Dal 2001 il governo britannico ha utilizzato i poteri della Schedule 7 per interrogare e ottenere informazioni da centinaia di migliaia di persone, forse di più. 419.000 persone sono state sottoposte a fermi Schedule 7 tra il 2009 e il 2019. Un'analisi pubblicata dall'Università di Cambridge nel 2014 ha concluso che l'88% delle persone fermate e interrogate - senza alcun sospetto di reato - erano musulmane. Il governo si è rifiutato di rilasciare i dati relativi al numero di persone fermate tra il 2001 e il 2009. I centri comunitari sono stati perquisiti, i manifestanti sono stati arrestati e perseguiti, i fondi sono stati sequestrati, le famiglie sono state terrorizzate, intimidite e separate. Questa è la pesante interferenza dello Stato che ora si abbatte su tutti noi, compresi gli attivisti per il clima e coloro che sui social media sostengono la resistenza palestinese, condannano l'apartheid e il genocidio dello Stato israeliano o si oppongono alla NATO. 

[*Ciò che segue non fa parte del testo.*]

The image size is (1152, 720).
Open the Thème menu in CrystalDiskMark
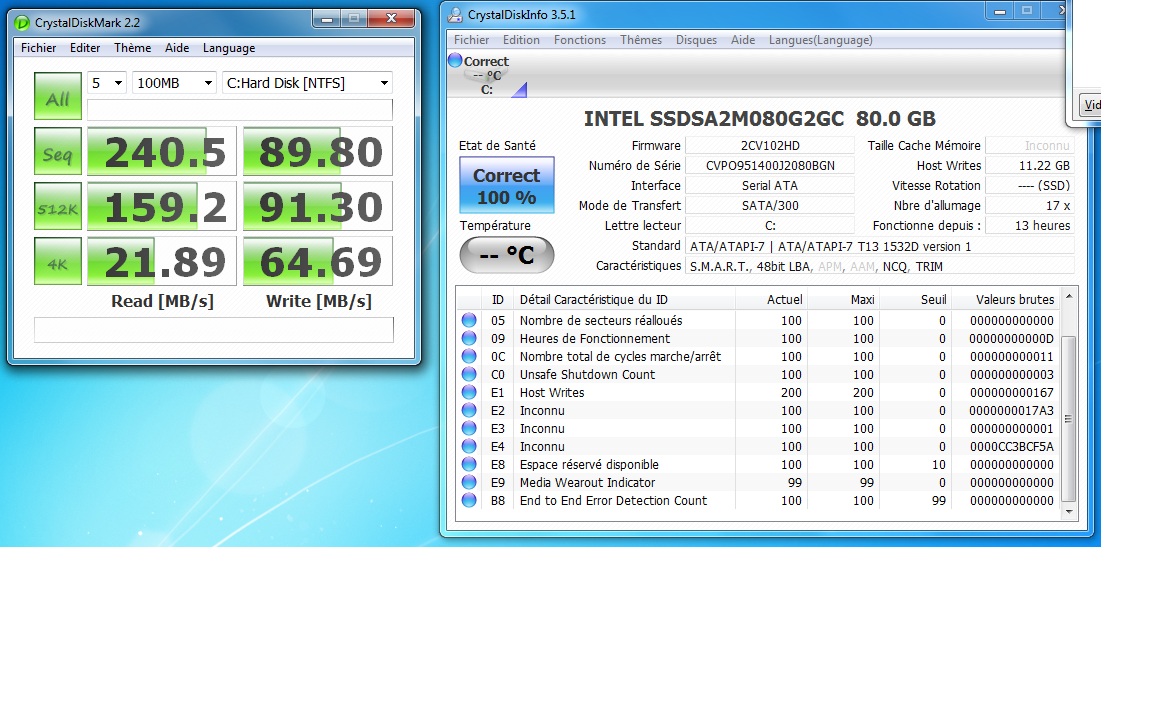132,48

I servizi segreti Five Eyes stanno costruendo diagrammi di Venn per collegare tutti coloro che si oppongono al sionismo, al neoliberismo, al militarismo, alla censura della stampa, al dominio delle imprese e all'industria dei combustibili fossili. 

La situazione non potrà che peggiorare. Le amministrazioni universitarie negli Stati Uniti hanno trascorso l'estate lavorando in tandem con consulenti di sicurezza, molti dei quali legati a Israele, per determinare i modi migliori per soffocare le proteste quest'autunno. Hanno imposto divieti quasi universali su accampamenti, strutture temporanee, suoni amplificati, gessatura, cartelli autoportanti, volantinaggio, esposizioni all'aperto e tavoli per eventi. Un solo sussurro di dissenso, dentro o fuori le aule scolastiche, comporterà l'espulsione o l'arresto degli studenti e dei docenti che protestano.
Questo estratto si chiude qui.